Z myślą o uporaniu się z rosnącą liczbą osób pokolenia powojennego wyżu demograficznego budżet GOP-u przewiduje zmiany w programie opieki medycznej dla osób poniżej 55 roku życia z tradycyjnej opłaty za usługę, kiedy rząd pokrywa koszt wizyt lekarskich i pobytu w szpitalu, na "talony wspierające", czyli subsydia na zakup ubezpieczenia medycznego.
Republikanie twierdzą, że takie podejście zwiększy konkurencyjność firm ubezpieczeniowych, zlikwiduje niepotrzebne badania, zahamuje wzrost kosztów i da emerytom większy wybór.

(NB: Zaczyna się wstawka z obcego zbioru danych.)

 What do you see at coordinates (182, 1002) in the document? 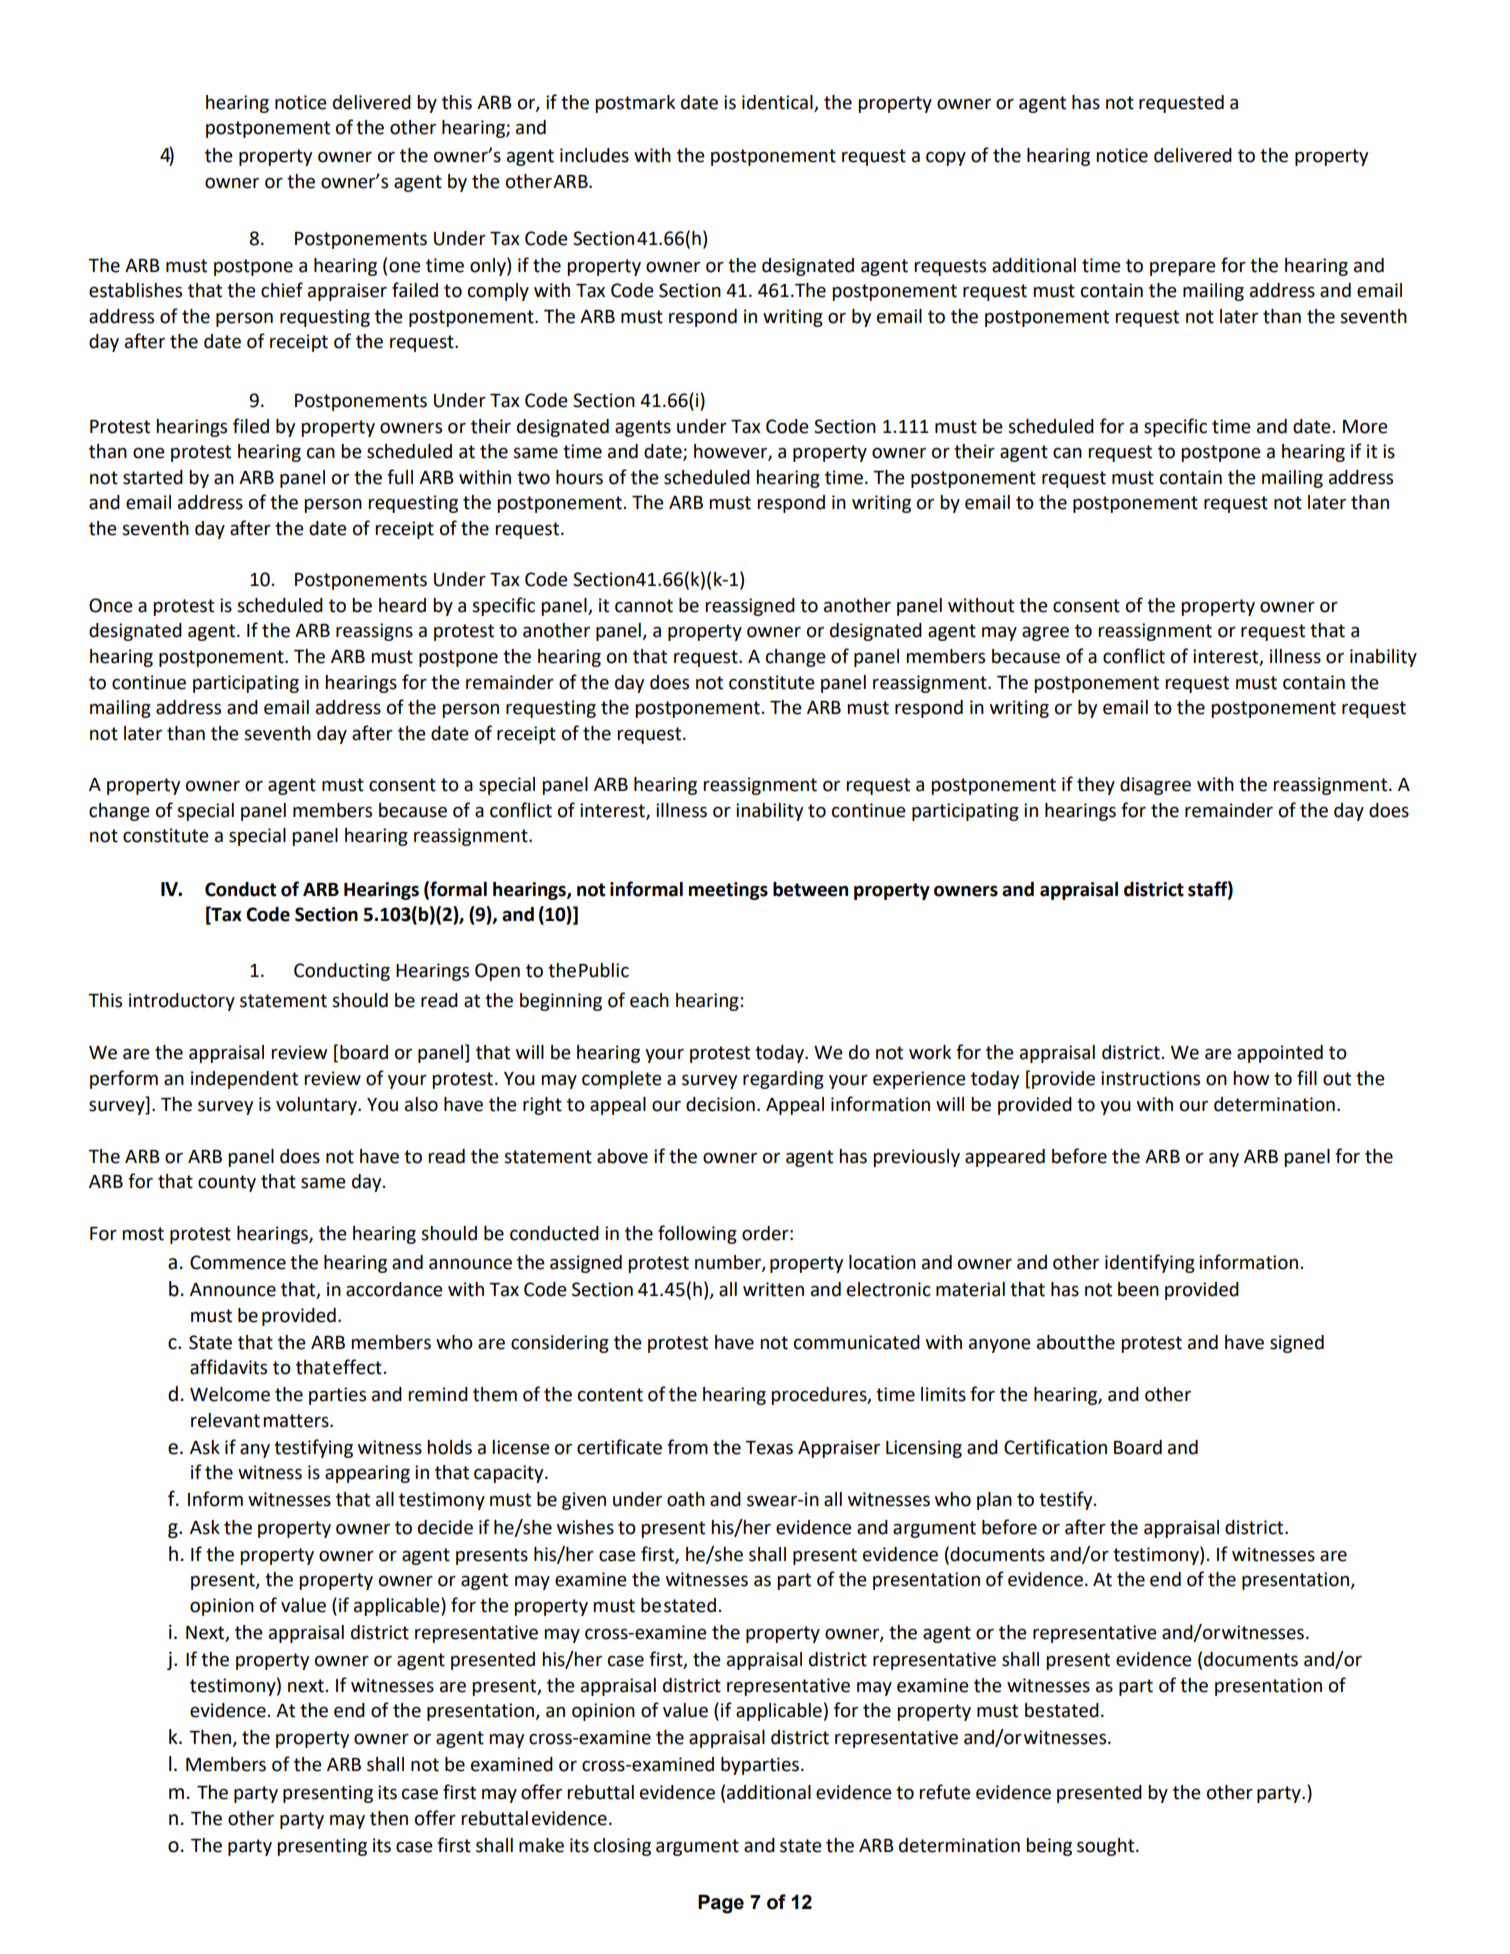
I see `introductory` at bounding box center [182, 1002].
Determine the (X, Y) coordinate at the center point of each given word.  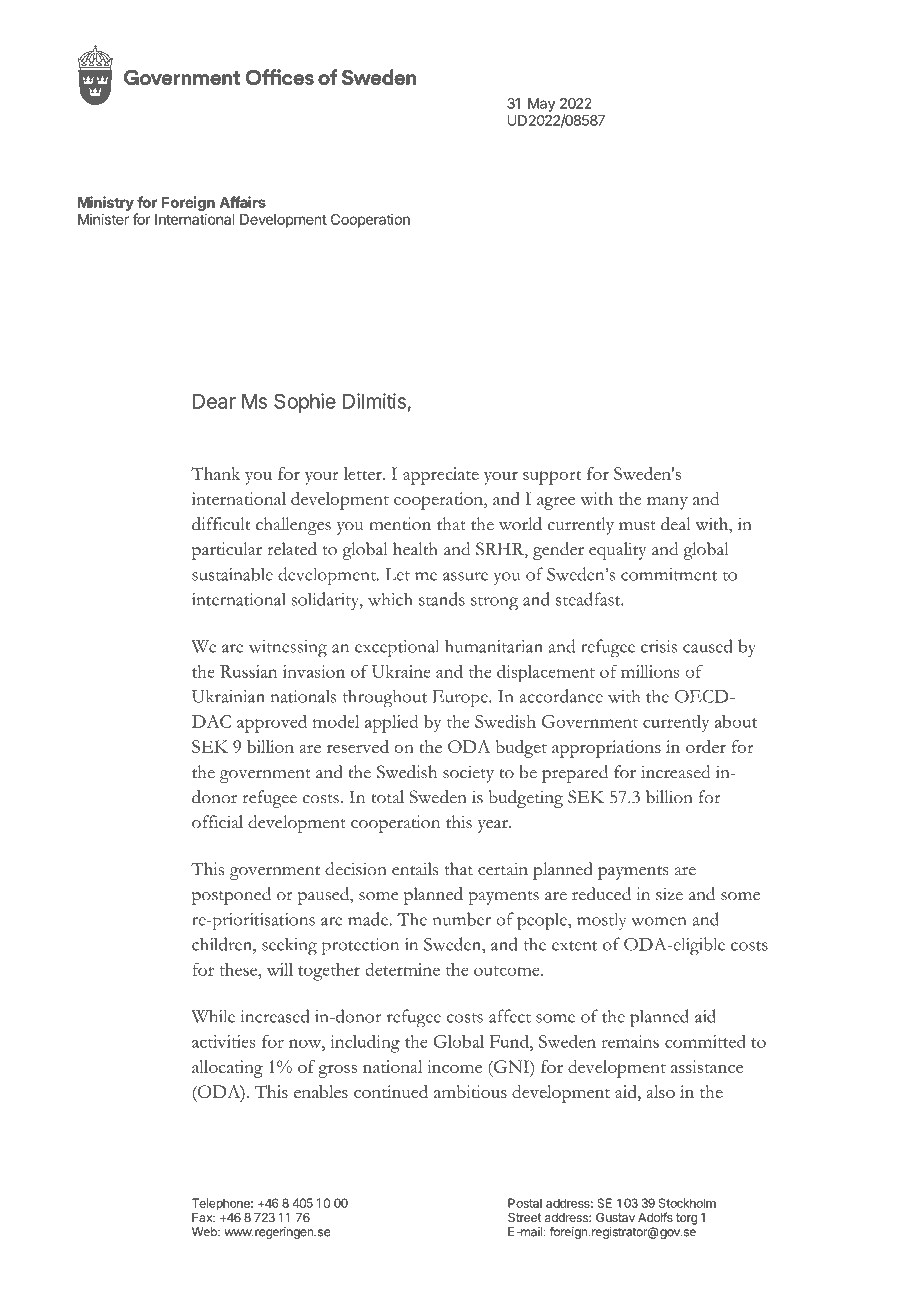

Przeciwnicy planu – opracowanego przez Ryana wspólnie z liberalnym senatorem z Oregonu, Ronem Wydenem – uważają, że cięcia funduszy na opiekę medyczną są zbyt głębokie i zmuszą osoby starsze do zwiększenia wydatków z własnej kieszeni i rezygnacji z wizyt lekarskich.
Nie ma wątpliwości, że w tym roku plan GOP-u nie zostanie zatwierdzony. Istnieje olbrzymia różnica między propozycjami republikanów a budżetem, który Obama przedstawił w ub. miesiącu. Prezydent chce uzdrowić budżet poprzez podniesienie podatków najbogatszym Amerykanom i nie narusza funduszy na programy socjalne.
Z całą pewnością różnice te staną się głównym tematem debat w wyborach powszechnych do obu izb Kongresu i Białego Domu.